Quelles sont les réelles motivations des décideurs américains, lorsqu'ils déclenchent la guerre en Irak le 20 mars 2003 ? Intentions humanitaires, sécuritaires, ou buts moins avouables ? Si la guerre en Irak est difficilement réductible à une guerre pour le pétrole (les facteurs d'une guerre sont toujours multiples et les buts complexes), il serait pour le moins naïf de ne pas en discerner l'élément pétrolier.
De nombreux observateurs ont montré les liens qui unissent la classe politique américaine et les géants pétroliers : la famille Bush en a fait sa spécialité, mais aussi Dick Cheney ou Condoleeza Rice.
Pourtant, la sécurisation des sites pétroliers se heurte à de nombreux obstacles.
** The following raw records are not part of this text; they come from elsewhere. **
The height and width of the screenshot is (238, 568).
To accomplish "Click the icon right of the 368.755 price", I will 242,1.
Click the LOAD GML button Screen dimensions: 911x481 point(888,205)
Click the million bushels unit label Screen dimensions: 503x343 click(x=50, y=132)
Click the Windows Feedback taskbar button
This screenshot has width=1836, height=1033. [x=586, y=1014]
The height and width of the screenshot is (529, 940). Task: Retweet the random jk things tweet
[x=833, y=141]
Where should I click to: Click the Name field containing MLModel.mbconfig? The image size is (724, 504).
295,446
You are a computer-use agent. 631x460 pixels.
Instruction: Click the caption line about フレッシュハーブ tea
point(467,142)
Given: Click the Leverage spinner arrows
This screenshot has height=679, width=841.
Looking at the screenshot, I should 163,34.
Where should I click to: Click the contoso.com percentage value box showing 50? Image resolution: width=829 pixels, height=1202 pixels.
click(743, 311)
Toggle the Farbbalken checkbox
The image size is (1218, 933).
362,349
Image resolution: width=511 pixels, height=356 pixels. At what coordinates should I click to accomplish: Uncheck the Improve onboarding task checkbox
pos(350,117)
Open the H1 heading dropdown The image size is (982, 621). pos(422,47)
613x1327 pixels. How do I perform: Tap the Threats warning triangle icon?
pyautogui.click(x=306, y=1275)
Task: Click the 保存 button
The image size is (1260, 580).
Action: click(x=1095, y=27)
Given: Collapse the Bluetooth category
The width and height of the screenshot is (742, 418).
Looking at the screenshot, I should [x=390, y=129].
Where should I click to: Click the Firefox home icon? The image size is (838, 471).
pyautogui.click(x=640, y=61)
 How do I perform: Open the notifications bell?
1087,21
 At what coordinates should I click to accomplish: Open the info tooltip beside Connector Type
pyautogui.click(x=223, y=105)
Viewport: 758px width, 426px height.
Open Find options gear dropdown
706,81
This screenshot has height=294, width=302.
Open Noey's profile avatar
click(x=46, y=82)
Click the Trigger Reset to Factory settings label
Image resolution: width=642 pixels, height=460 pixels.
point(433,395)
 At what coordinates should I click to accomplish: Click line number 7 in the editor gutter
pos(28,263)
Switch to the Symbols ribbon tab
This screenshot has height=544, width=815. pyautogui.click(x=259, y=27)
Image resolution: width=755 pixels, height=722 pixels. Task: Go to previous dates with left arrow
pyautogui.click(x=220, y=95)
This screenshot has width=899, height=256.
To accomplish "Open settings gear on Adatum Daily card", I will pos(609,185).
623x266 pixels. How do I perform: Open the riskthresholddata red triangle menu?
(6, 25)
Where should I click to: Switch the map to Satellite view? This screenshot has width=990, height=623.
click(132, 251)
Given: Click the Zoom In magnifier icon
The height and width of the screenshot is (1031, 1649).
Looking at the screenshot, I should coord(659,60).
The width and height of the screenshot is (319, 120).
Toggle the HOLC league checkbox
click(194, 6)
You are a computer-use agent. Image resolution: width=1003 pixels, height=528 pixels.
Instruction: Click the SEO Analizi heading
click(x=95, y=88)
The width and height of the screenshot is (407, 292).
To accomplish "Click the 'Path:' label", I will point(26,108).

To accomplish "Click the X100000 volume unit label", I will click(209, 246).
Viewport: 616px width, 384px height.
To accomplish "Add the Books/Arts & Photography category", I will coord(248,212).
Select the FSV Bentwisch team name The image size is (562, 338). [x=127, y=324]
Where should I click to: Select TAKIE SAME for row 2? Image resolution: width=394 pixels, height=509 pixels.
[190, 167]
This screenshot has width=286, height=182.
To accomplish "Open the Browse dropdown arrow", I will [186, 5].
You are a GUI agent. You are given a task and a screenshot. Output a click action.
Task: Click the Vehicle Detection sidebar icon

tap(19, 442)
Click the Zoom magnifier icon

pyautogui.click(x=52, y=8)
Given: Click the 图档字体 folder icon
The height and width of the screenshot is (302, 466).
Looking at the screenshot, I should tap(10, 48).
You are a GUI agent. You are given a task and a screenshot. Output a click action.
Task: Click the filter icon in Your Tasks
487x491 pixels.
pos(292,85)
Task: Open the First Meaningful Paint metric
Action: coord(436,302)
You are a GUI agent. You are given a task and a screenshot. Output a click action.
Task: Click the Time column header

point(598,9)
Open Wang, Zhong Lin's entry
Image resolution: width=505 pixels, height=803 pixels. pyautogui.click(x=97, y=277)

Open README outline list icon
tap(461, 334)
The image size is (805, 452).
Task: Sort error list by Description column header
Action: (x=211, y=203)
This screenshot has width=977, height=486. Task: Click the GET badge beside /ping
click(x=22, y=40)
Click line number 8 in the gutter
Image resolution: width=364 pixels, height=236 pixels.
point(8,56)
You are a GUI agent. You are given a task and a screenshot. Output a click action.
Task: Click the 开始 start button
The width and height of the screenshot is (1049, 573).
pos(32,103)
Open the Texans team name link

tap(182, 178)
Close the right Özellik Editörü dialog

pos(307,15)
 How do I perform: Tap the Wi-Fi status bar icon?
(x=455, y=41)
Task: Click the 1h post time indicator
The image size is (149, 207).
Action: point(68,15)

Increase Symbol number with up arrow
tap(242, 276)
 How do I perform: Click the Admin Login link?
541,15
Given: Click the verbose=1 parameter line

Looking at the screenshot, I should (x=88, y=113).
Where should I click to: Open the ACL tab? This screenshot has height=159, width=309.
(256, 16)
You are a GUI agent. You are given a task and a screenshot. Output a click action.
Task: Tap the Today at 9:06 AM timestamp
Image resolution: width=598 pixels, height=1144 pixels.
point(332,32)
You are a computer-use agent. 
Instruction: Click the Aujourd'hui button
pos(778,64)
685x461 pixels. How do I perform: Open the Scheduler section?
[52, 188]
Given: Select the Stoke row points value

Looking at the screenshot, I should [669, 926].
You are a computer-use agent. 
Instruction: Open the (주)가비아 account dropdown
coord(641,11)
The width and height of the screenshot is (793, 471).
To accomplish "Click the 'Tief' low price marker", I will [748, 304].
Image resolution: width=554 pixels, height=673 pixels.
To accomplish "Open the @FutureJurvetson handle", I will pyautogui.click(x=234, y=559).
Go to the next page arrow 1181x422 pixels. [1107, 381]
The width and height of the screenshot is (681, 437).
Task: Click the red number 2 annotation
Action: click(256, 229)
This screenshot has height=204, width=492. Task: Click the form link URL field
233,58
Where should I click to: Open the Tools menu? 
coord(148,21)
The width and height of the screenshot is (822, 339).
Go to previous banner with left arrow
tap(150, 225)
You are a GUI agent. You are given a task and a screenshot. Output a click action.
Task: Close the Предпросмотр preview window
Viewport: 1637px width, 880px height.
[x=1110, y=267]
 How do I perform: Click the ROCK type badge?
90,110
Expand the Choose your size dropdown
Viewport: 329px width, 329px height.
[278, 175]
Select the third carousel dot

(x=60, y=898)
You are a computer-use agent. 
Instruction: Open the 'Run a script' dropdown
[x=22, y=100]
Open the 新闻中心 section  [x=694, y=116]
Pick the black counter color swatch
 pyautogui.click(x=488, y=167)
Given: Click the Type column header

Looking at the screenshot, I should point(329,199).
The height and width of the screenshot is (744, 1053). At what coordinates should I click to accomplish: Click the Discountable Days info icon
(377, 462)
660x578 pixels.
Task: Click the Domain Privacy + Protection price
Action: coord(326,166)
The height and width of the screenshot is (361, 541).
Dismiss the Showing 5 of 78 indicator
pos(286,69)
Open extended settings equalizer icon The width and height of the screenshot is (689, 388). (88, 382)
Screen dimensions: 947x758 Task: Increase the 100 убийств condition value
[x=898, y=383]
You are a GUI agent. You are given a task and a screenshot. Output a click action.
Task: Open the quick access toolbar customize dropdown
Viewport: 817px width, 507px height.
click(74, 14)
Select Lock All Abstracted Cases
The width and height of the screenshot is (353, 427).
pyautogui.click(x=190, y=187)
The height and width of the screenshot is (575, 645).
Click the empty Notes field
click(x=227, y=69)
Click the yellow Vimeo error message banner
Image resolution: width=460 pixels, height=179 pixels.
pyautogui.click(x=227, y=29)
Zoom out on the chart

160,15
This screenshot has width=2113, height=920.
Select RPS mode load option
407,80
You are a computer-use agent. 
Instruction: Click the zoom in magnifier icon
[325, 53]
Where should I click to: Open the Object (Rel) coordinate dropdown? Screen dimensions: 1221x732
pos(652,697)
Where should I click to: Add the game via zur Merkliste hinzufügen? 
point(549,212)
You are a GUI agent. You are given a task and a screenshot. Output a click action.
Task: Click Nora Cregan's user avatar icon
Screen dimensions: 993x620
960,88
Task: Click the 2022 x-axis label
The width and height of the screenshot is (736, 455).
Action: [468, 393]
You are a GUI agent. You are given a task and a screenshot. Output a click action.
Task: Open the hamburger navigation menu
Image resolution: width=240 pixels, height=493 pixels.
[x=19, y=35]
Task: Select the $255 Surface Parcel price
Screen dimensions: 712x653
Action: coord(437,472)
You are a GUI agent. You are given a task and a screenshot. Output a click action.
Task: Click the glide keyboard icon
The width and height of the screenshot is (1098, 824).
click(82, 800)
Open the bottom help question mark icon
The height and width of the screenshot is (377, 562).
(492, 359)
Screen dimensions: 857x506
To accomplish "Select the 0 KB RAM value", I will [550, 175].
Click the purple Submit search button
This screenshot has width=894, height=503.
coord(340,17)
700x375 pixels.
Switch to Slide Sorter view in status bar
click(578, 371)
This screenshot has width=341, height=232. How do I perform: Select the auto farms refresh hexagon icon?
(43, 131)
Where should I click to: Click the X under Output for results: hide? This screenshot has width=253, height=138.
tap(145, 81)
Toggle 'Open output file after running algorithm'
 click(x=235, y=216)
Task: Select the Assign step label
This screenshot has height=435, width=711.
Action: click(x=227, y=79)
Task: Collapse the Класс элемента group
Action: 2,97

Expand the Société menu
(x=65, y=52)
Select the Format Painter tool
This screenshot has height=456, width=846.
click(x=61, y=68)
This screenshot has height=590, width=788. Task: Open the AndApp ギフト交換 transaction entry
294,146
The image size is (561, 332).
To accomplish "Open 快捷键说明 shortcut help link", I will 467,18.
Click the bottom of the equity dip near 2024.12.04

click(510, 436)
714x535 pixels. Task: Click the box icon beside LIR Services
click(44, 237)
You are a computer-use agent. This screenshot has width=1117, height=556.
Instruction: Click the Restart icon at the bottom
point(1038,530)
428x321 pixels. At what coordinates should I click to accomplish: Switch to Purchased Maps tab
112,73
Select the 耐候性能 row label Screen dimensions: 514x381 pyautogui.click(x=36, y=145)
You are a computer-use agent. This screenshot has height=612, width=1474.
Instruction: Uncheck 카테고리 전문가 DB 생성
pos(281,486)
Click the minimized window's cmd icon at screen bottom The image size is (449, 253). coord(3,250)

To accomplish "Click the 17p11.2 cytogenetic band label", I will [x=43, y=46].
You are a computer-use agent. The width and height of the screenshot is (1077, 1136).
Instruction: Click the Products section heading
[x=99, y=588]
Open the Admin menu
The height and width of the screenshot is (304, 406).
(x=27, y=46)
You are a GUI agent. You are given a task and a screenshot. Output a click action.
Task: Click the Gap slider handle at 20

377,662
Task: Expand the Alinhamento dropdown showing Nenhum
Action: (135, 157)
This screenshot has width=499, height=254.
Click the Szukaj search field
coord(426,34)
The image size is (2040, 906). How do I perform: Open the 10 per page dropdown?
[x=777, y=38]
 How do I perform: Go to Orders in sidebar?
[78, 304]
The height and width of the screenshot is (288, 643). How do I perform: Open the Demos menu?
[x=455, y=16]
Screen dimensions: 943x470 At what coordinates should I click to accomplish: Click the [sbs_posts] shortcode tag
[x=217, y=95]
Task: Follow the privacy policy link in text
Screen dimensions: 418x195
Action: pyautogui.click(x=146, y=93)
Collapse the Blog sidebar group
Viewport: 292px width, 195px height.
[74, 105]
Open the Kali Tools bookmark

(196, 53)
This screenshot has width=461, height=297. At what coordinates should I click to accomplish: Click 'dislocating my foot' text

Les actes de violence contre les installations, qui sont de plus en plus fréquents, empêchent encore maintenant l'Irak de retrouver sa production d'avant-guerre. D'autre part, le pétrole irakien est jusqu'à ce jour produit par une entreprise pétrolière nationale (la SOMO), issue des nationalisations de 1972. Privatiser trop vite le secteur pétrolier serait ressenti comme une dépossession par la population irakienne, déjà fortement malmenée. A ce jour les compagnies internationales hésitent encore à entrer en Irak, pour des raisons sécuritaires.
Les Etats-Unis comptent donc sur le long terme pour maîtriser la production. Il leur faudra également prendre en compte des travaux de modernisation. Peu à peu les géants pétroliers vont commencer à s'implanter, comme en témoigne la rencontre qui réunissait à Londres en juin dernier BP, Shell, Exxon Mobil, Halliburton et des officiels du ministère du pétrole irakien.